Task details =>
Looking at the material below, count the lines that contain "number" and answer with the count only.

Raw data =>
· · ·

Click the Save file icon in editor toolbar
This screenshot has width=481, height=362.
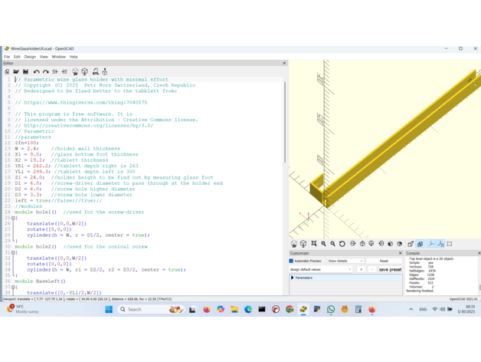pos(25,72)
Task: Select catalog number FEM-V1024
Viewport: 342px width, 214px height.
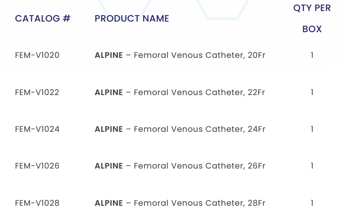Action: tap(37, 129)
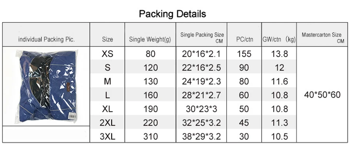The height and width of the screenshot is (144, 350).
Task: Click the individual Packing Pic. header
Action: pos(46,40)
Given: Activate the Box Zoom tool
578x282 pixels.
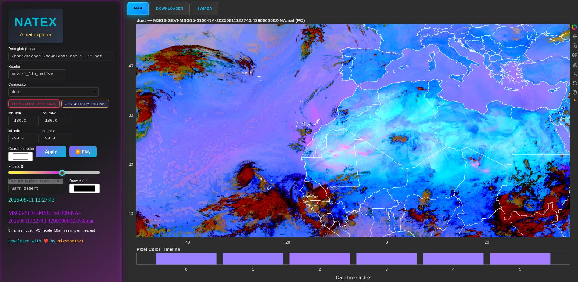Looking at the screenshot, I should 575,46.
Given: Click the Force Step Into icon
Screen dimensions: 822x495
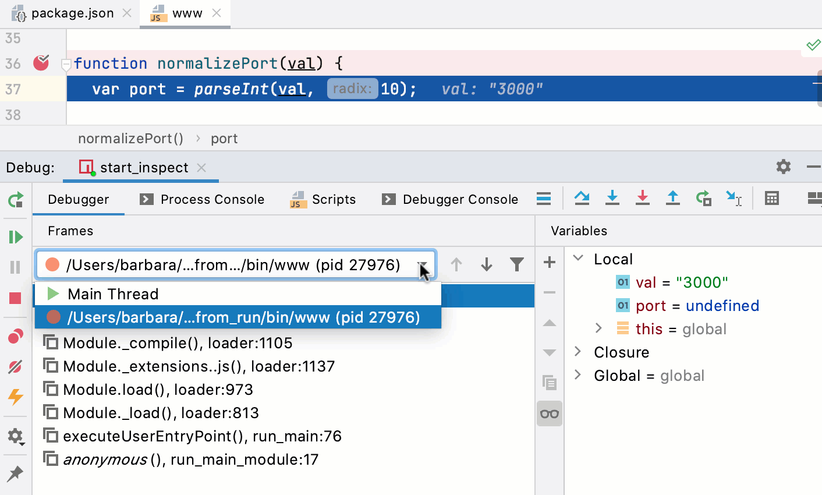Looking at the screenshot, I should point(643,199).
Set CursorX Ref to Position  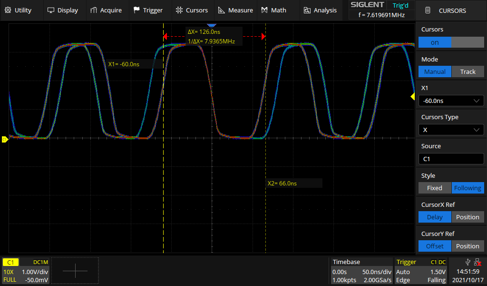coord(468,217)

· · ·

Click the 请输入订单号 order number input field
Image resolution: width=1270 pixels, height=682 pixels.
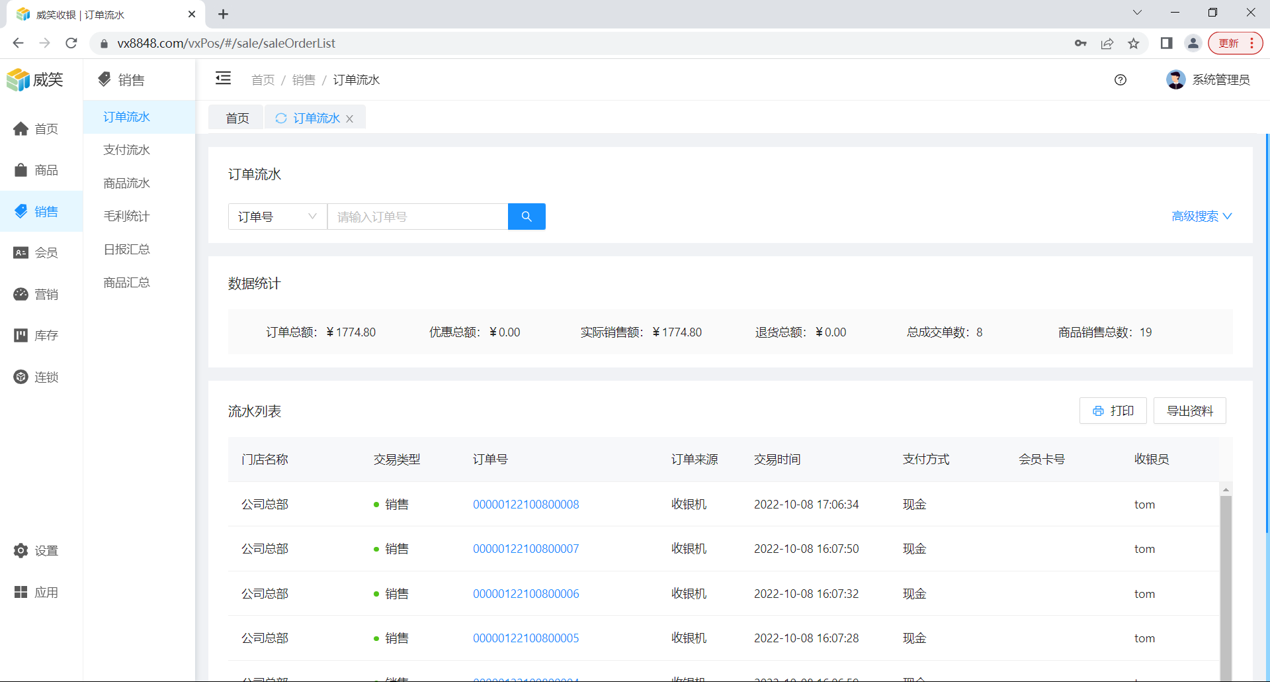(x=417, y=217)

· · ·

Exercise answer =>
2